L’épreuve du tsunami

dimanche 2 juillet 2006, par Sylvie Terrier

Savez-vous que bibliothèques autour du monde a failli ne plus jamais paraître !

Le 26 décembre 2004, toute notre famille se trouvait à Trincomalee, au Sri Lanka. Avant de regagner l’Inde du Sud comme nous l’avions prévu, nous nous sommes arrêtés trois jours dans l’île pour les fêtes de Noël.

Une heure avant le tsunami

Les enfants et moi étions sur la plage quand le tsunami est arrivé. D’abord des petites vagues puis soudain la plage a disparu sous l’eau. Nous avons couru, couru. Rien d’autre à faire pour sauver notre vie. Habillé ou en pyjama, pieds nus, de l’eau jusqu’à la taille, sans nous retourner.

Nous avons eu beaucoup de chance parce que le tsunami est arrivé sur l’Ile a 9h30 du matin et que nous étions réveillés. De nuit, ce raz de marée nous aurait été fatal. Ceux qui sont restés dans les maisons sont morts parce qu’elles se sont effondrées sur eux. Ceux qui n’ont pas couru assez vite ont été noyés. Les enfants isolés n’avaient aucune chance de s’en sortir vivants.

Derrière la vague, le désastre. Elle avait emporté tout le sable de la plage. A la place un grand trou. Nous avons alors passé trois jours à fouiller les décombres, à déplacer des plaques de béton, à creuser le sable, à chercher sur des centaines de mètres carrés nos affaires dispersées.
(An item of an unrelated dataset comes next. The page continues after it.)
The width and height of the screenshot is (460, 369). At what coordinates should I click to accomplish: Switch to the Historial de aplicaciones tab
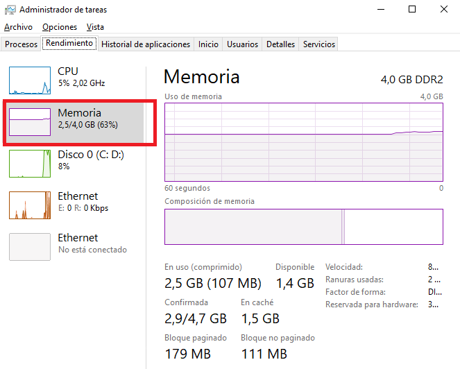(146, 44)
Perdus nos 3 ordinateurs portables, toute notre collection de DVD, perdu les bijoux, les vêtements, les passeports des enfants, les billets d’avion, l’appareil photo... Perdu la mémoire de quatre mois de voyage... Mais nous étions saufs.
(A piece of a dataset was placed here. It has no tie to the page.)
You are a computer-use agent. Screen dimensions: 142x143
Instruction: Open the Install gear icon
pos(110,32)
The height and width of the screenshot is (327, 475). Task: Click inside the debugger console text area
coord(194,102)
Nous n’avons pas souhaité être rapatriés en France. Nous sommes rentrés à Singapour. Pour nous reposer, pour commencer les transactions avec l’Assurance, pour racheter ordinateurs et matériel informatique, pour nous faire renvoyer les cours du CNED des enfants.
Au bout de deux semaines l’essentiel du matériel était racheté, les disques durs restaurés, le moral excellent. Nous sommes partis à Malacca en Malaisie.

Nous sommes retournés à Sri Lanka un mois et demi plus tard. Nous avions envie de retourner sur les lieux et de découvrir cette île jardin que nous n’avions fait que traverser dans des conditions dramatiques. Nous voulions aussi remercier les amis qui nous avaient aidé et hébergé, nous leur rapportions quelques petits cadeaux.

L’île n’avait pas changée, Colombo était toujours infernale et paralysée par les embouteillages, par contre les organisations internationales d’aide avaient occupé le terrain et les prix commençaient à grimper. 90% des hôtels étaient vides, les touristes avaient fui l’île, les gens se plaignaient, même dans les terres reculées ils avaient subi les méfaits du tsunami...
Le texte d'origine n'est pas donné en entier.